=== Metin Bölümü ===
Hemedan civarında ve 1073 yılı Mayıs’ındaki karşılaşmada Melikşâh, ordusundaki Kavurd taraflısı Türk askerleri iyi savaşmadılar, üstelik çekildiler. Ancak vassallık şartları gereğince imparatorluk ordusuna katılan başka soydan yardımcı güçlerin ciddi çarpışmaları, Kavurd’un yenilmesi için yetti. Ordunun bel kemiğini teşkil eden Türkler, iyi savaşarak taht adayları Kavurd’un yenilmesini sağlayan başka soydan yardımcı güçlerin obalarını yağma ettiler. Öte yandan kaçan Kavurd yakalanarak hapsedildi. Fakat, Selçuklu ordusu bir türlü rahat durmuyordu. Bu sefer de, halkı yağmalamaya başladı. Olayların daha bu safhasında bile, ordu Nizâmülmülk’ü sorumlu tutuyordu. Öte yandan, Nizâmülmülk de ordunun bu davranışını genç hükümdar Melikşâh’a arz ederek, bu taşkınlıklar önlenmediği takdirde memleketin harabeye döneceğini, devletin zayıflayacağını, hatta elden gideceğini belirtti. Sonra da, gerekli tedbirleri Sultan’ın mı, yoksa kendisinin mi alacağını sordu. Genç hükümdar Melikşâh, işi, tam yetki ile vezirine bıraktı; karışmayacağına dair yemin etti. Sultan Melikşâh, bu münasebetle, vezirine hil’at denen şeref elbisesi giydirdi. altın eyerli atlar hediye etti. Doğduğu şehir olan Tûs’un vergi gelirini de ona bıraktı. Hatta kendisine, Türk geleneğine uygun olarak, Atabey unvanını verdi. Bu unvan, Selçuklu devrinde, ilk defa kullanılıyordu. Bütün bunlar, bir yandan, Sultan Melikşâh’ın bu işe ne kadar değer verdiğini; öte yandan da, imparatorluğun içinde bulunduğu güç durumu göstermektedir. Bu son derecede mühim işte, Sultan’ın bütün ümidi vezirinde idi. Onu teşvik için kendisine hediyeler, paralar ihsan etmekte, yeni yeni yerlerin vergi gelirlerini vermekte devam etti.
===
> Yönerge 1
Aşağıdaki kayıtlarda bulunan satırları, boş satırları atlayarak, "Sıra" ve "İçerik" sütunlarından oluşan bir Markdown tablosuna dönüştürünüz. Resimleri yanıta almayınız.
=== Sağlanan Bilgiler ===
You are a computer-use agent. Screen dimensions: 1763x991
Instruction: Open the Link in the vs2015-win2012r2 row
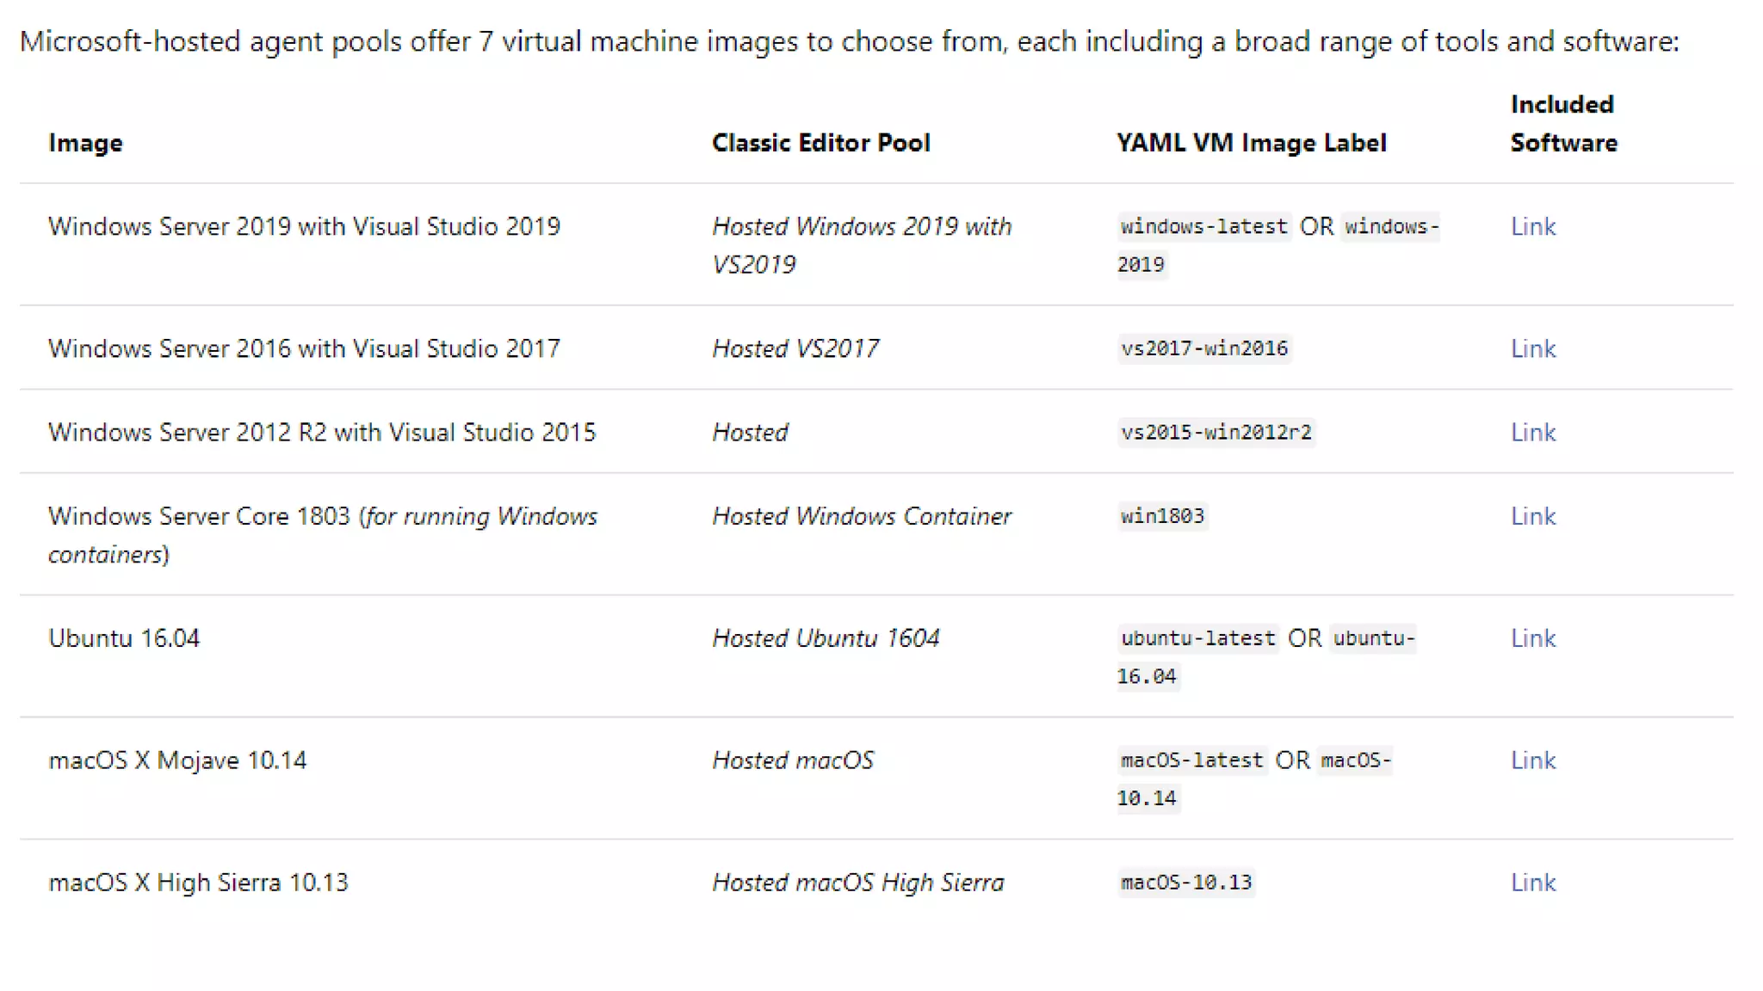click(x=1532, y=432)
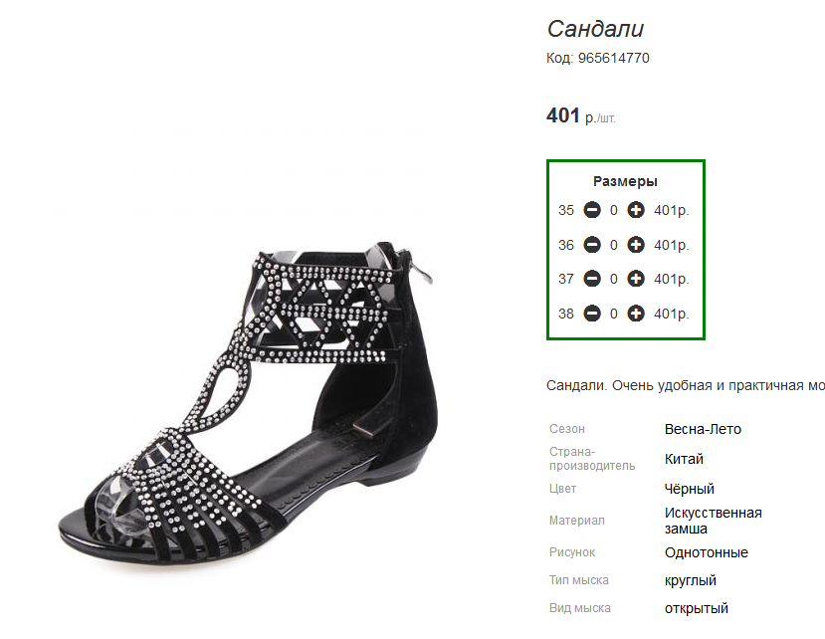Increase quantity for size 38
Viewport: 825px width, 639px height.
pyautogui.click(x=636, y=314)
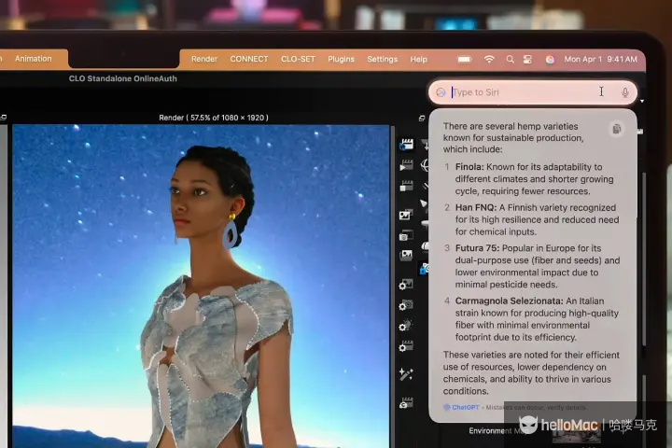
Task: Open the Plugins menu
Action: 341,59
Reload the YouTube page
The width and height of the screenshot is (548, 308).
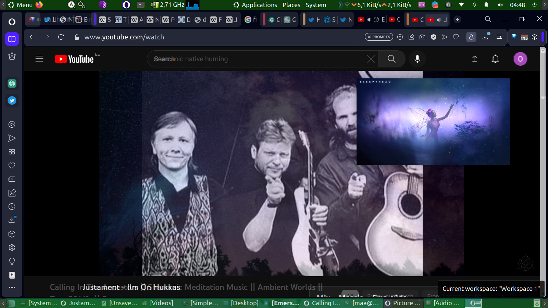click(61, 37)
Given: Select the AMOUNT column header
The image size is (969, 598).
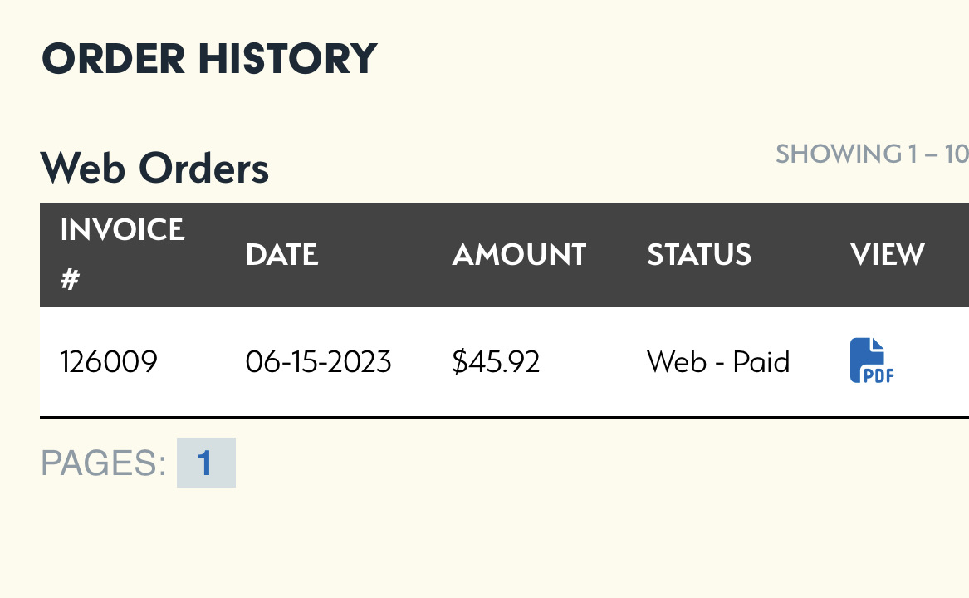Looking at the screenshot, I should click(x=519, y=255).
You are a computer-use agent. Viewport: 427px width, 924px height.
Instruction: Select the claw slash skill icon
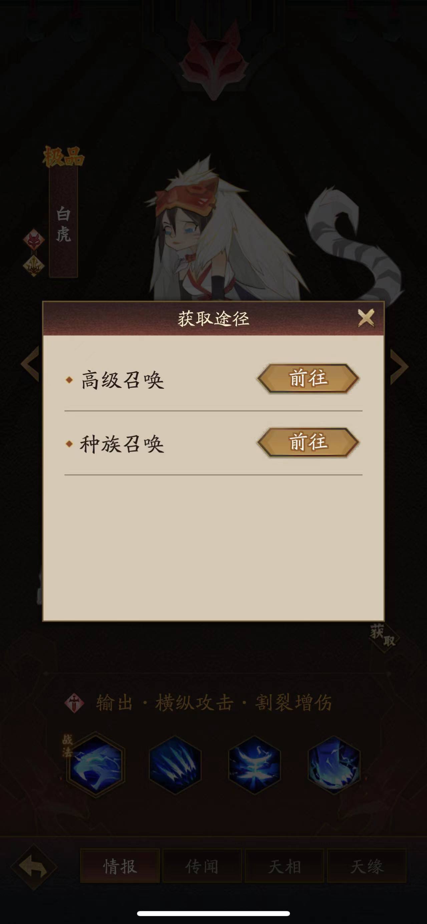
===
> Yönerge 2
Melikşâh ile ilgili metin bölümünde geçen şu cümleyi İngilizceye çeviriniz: "Genç hükümdar Melikşâh, işi, tam yetki ile vezirine bıraktı; karışmayacağına dair yemin etti."

> Tam Yanıt 1
| Sıra | İçerik |
|---|---|
| 1 | You are a computer-use agent. Screen dimensions: 1763x991 |
| 2 | Instruction: Open the Link in the vs2015-win2012r2 row |
| 3 | click(x=1532, y=432) |
| 4 | Increase quantity for size 38 |
| 5 | Viewport: 825px width, 639px height. |
| 6 | pyautogui.click(x=636, y=314) |
| 7 | Task: Open the Plugins menu |
| 8 | Action: 341,59 |
| 9 | Reload the YouTube page |
| 10 | The width and height of the screenshot is (548, 308). |
| 11 | click(61, 37) |
| 12 | Given: Select the AMOUNT column header |
| 13 | The image size is (969, 598). |
| 14 | Looking at the screenshot, I should click(x=519, y=255). |
| 15 | You are a computer-use agent. Viewport: 427px width, 924px height. |
| 16 | Instruction: Select the claw slash skill icon |

> Tam Yanıt 2
The young ruler Malik Shah left the matter to his vizier with full authority and swore that he would not interfere.